Duplicate the lines of the material below, starting at the line that contains "Świadectwa (683, 770)" and ending at the line that contains "Zdrowie (685, 755)", with both of those lines included and every character left unchanged.

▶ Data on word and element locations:
#####
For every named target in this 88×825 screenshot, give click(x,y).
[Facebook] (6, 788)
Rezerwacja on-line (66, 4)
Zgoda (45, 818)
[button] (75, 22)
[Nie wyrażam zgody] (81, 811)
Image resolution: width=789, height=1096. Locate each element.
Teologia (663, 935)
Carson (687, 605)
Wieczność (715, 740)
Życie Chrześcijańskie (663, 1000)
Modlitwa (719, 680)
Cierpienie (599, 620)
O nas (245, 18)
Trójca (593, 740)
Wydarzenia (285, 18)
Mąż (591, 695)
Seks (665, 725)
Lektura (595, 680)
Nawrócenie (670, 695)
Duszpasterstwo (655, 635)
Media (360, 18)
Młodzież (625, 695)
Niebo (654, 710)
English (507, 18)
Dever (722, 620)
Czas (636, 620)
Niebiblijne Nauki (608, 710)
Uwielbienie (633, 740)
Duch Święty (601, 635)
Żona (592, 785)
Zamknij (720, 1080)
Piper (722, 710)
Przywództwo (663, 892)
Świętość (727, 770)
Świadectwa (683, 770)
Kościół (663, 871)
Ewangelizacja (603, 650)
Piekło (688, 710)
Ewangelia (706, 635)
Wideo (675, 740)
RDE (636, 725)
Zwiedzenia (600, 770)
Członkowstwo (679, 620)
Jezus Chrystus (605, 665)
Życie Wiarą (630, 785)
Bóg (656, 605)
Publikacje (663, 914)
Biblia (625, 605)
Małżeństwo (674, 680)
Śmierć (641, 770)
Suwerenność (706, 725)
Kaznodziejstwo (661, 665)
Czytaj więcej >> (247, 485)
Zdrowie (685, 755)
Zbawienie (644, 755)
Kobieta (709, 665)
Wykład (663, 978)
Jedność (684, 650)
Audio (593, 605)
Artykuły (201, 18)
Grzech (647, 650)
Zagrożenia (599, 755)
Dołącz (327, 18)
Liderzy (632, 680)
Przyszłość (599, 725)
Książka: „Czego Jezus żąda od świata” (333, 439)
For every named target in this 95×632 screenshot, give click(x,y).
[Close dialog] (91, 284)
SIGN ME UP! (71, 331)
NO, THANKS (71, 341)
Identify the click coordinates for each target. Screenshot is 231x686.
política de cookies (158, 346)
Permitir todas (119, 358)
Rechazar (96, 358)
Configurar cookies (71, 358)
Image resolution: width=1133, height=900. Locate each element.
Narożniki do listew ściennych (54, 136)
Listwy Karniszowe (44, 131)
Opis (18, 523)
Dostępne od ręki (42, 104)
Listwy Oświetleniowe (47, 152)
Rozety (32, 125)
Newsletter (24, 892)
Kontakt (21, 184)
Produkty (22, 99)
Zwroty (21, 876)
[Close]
#####
▶ THE REPLY:
Świadectwa (683, 770)
Kościół (663, 871)
Ewangelizacja (603, 650)
Piekło (688, 710)
Ewangelia (706, 635)
Wideo (675, 740)
RDE (636, 725)
Zwiedzenia (600, 770)
Członkowstwo (679, 620)
Jezus Chrystus (605, 665)
Życie Wiarą (630, 785)
Bóg (656, 605)
Publikacje (663, 914)
Biblia (625, 605)
Małżeństwo (674, 680)
Śmierć (641, 770)
Suwerenność (706, 725)
Kaznodziejstwo (661, 665)
Czytaj więcej >> (247, 485)
Zdrowie (685, 755)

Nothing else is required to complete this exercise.